• Comment Keith Wandel a relancé HD ... en sacrifiant Buell.

    Relancer le moteur

    (article publié en 2014 dans BARRON’S, un magazine financier américain, traduit par moi)

    Même si le PDG de Harley-Davidson, Keith Wandell, a obtenu les diplômes requis de M.B.A. et gravi tous les échelons de l’entreprise, il est resté fier de ses racines ouvrières. Fils d'un dirigeant syndicaliste, Wandell arbore souvent des jeans poussiéreux et une barbe de plusieurs jours, un peu comme les clients du fabricant de motos, et ne cherche jamais à impressionner les autres avec son rôle de chef d’entreprise. "Je méprise l'arrogance", dit-il, avec un accent qui ne cache pas ses racines du sud de l'Ohio.

    Ce n’est pas que Keith Wandell, 65 ans, n’aurait pas de quoi se vanter.

    Dirigeant de longue date chez Johnson Controls, il est devenu PDG de Harley (HOG) en mai 2009, quelques mois à peine après que Warren Buffett et Davis Select Advisers aient prêté 300 millions de dollars à Harley pour consolider ses finances, suite à la crise du crédit.
    Wandell a passé les années suivantes à réviser Harley, basée à Milwaukee, afin de lui permettre de résister à la prochaine crise financière et de dégager des profits jusque-là. La société a remboursé le prêt à taux d'intérêt de 15% de Buffett au printemps dernier.

    Wandell a réorganisé les usines de fabrication, introduit des produits nouveaux et innovants et s'est concentré sur l'expansion internationale. Les bénéfices ont bondi depuis son arrivée et le cours de l’action a grimpé de plus de 200% à 66 dollars, dépassant de loin le gain de 140% enregistré au cours de la même période dans l’indice Standard & Poor's 500.
    Harley est en bonne voie pour gagner 843 millions de dollars, soit 3,86 dollars par action, en hausse de 15% par rapport à 2013, grâce à un bond de 6% des revenus, à 5,6 milliards de dollars. Les analystes ont fixé le résultat 2015 à 4,39 dollars par action.

    « Wandell est arrivé pendant une crise économique, avec une base de fabrication vieillissante et une technologie de l’information dépassée", déclare Barry Allen, un directeur de Harley depuis 1992. Mais, en tant que PDG, il a su inspirer l'organisation, renforcer son réseau de concessionnaires et préserver sa culture. "Les gens traverseraient des barbelés pour lui", explique Allen.

    Fondée en 1903, Harley Davidson vend des motos, des pièces détachées, des accessoires et des vêtements par l’intermédiaire de concessionnaires indépendants. Elle propose également des crédits aux concessionnaires et aux clients par le biais de son service financier. L'un des modèle les plus vendus de la société est son CVO Road Glide Ultra, d'une valeur de 39 649 $.

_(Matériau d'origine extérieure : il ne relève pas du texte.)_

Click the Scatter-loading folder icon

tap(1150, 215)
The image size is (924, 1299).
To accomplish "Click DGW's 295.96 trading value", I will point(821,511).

    Lorsque la crise du crédit a frappé en 2008, la demande de motos a chuté et le financement s'est asséché. Doug Nathman, de Trefis Research, déclare que les ventes de motos custom américaines ont atteint seulement 360 000 unités en 2010, contre 725 000 unités auparavant. Le marché a retrouvé depuis une croissance de 3% à 4% par an.

    Harley, qui tire près de 90% de son chiffre d'affaires des ventes de motos et de produits dérivés, a fait mieux que le marché tout en gagnant régulièrement des parts de marché. Les ventes aux États-Unis, où la société est en concurrence avec Honda, BMW, Polaris Industries et autres, ont augmenté de 6% par an depuis 2010 et la part de marché de Harley est passée de moins de 50% avant la crise financière à 55%.

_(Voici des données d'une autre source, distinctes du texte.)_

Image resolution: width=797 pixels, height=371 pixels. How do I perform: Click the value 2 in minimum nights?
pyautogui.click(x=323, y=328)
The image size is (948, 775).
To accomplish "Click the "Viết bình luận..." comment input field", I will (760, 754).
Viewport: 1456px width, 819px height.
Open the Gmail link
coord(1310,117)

    Brian Zied, PDG de Charter Bridge Capital Management, a déclaré que les livraisons annuelles de motos chez Harley pourraient augmenter de près du double dans les années à venir, en raison de la modernisation des modèles et des lancements de nouveaux produits. "Il y a un certain confort à travailler dans une entreprise dont le logo est tatoué sur le biceps des clients", dit-il.

    Les ventes totales de motos Harley, estimées à 275 000 en 2014, restent de près de 20% inférieures à celles d’avant la crise financière. Que la baisse soit définitive ou cyclique, c’est «la question à un millions de dollars», explique Sharon Zackfia, analyste chez William Blair.
    Mais la question est moins primordiale pour Harley que par le passé. Plus légère et plus productive qu’il y a cinq ans, la société génère le même bénéfice brut avec un volume de ventes inférieur.

    Son succès est dû en partie au projet Rushmore, le plus grand lancement de nouveaux produits de l’histoire de la société, qui comprend huit nouveaux modèles avec des améliorations très attendues  par les clients, notamment une motorisation plus performante, une meilleure technologie de freinage et une amélioration du confort du pilote et du passager.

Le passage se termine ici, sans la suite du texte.